## WORK TO BE COMPLETED:
Can you format every line of the listing below as a numbered list, leaving out the blank lines?

==== AVAILABLE DATA

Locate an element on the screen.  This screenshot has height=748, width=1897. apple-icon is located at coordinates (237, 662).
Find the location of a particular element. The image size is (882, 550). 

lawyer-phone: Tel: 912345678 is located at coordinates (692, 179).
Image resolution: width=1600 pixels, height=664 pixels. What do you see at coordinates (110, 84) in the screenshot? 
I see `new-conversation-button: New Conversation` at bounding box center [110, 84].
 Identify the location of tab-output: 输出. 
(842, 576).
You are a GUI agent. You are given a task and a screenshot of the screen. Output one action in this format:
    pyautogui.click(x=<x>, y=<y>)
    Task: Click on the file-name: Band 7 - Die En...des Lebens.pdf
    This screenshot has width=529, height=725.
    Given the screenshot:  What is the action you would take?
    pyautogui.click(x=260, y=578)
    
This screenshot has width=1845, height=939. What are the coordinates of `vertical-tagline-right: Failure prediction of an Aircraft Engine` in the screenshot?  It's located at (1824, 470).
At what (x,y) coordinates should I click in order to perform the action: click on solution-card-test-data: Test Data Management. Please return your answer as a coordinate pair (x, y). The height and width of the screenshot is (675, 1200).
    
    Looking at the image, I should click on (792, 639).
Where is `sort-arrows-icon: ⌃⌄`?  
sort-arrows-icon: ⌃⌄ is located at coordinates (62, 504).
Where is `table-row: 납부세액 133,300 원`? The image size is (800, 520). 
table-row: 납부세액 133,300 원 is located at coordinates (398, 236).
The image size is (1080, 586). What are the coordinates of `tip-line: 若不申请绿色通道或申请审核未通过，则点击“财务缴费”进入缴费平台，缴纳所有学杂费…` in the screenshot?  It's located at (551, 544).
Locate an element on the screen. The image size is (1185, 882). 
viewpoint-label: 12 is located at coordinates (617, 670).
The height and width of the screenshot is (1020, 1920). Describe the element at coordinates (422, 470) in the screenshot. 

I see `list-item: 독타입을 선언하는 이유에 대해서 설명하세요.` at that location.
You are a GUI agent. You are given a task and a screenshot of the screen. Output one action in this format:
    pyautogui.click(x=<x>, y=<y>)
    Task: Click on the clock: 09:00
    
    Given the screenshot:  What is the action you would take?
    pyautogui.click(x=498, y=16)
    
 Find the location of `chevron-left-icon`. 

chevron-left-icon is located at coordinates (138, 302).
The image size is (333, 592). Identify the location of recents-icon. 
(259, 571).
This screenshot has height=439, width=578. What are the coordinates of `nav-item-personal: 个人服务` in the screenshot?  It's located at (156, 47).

========

## THE COMPLETED TASK:
1. Locate an element on the screen.  This screenshot has height=748, width=1897. apple-icon is located at coordinates (237, 662).
2. Find the location of a particular element. The image size is (882, 550). 
3. lawyer-phone: Tel: 912345678 is located at coordinates (692, 179).
4. Image resolution: width=1600 pixels, height=664 pixels. What do you see at coordinates (110, 84) in the screenshot? 
5. I see `new-conversation-button: New Conversation` at bounding box center [110, 84].
6.  Identify the location of tab-output: 输出. 
7. (842, 576).
8. You are a GUI agent. You are given a task and a screenshot of the screen. Output one action in this format:
9.     pyautogui.click(x=<x>, y=<y>)
10.     Task: Click on the file-name: Band 7 - Die En...des Lebens.pdf
11.     This screenshot has width=529, height=725.
12.     Given the screenshot:  What is the action you would take?
13.     pyautogui.click(x=260, y=578)
14. This screenshot has width=1845, height=939. What are the coordinates of `vertical-tagline-right: Failure prediction of an Aircraft Engine` in the screenshot?  It's located at (1824, 470).
15. At what (x,y) coordinates should I click in order to perform the action: click on solution-card-test-data: Test Data Management. Please return your answer as a coordinate pair (x, y). The height and width of the screenshot is (675, 1200).
16.     Looking at the image, I should click on (792, 639).
17. Where is `sort-arrows-icon: ⌃⌄`?  
18. sort-arrows-icon: ⌃⌄ is located at coordinates (62, 504).
19. Where is `table-row: 납부세액 133,300 원`? The image size is (800, 520). 
20. table-row: 납부세액 133,300 원 is located at coordinates (398, 236).
21. The image size is (1080, 586). What are the coordinates of `tip-line: 若不申请绿色通道或申请审核未通过，则点击“财务缴费”进入缴费平台，缴纳所有学杂费…` in the screenshot?  It's located at (551, 544).
22. Locate an element on the screen. The image size is (1185, 882). 
23. viewpoint-label: 12 is located at coordinates (617, 670).
24. The height and width of the screenshot is (1020, 1920). Describe the element at coordinates (422, 470) in the screenshot. 
25. I see `list-item: 독타입을 선언하는 이유에 대해서 설명하세요.` at that location.
26. You are a GUI agent. You are given a task and a screenshot of the screen. Output one action in this format:
27.     pyautogui.click(x=<x>, y=<y>)
28.     Task: Click on the clock: 09:00
29.     Given the screenshot:  What is the action you would take?
30.     pyautogui.click(x=498, y=16)
31.  Find the location of `chevron-left-icon`. 
32. chevron-left-icon is located at coordinates (138, 302).
33. The image size is (333, 592). Identify the location of recents-icon. 
34. (259, 571).
35. This screenshot has height=439, width=578. What are the coordinates of `nav-item-personal: 个人服务` in the screenshot?  It's located at (156, 47).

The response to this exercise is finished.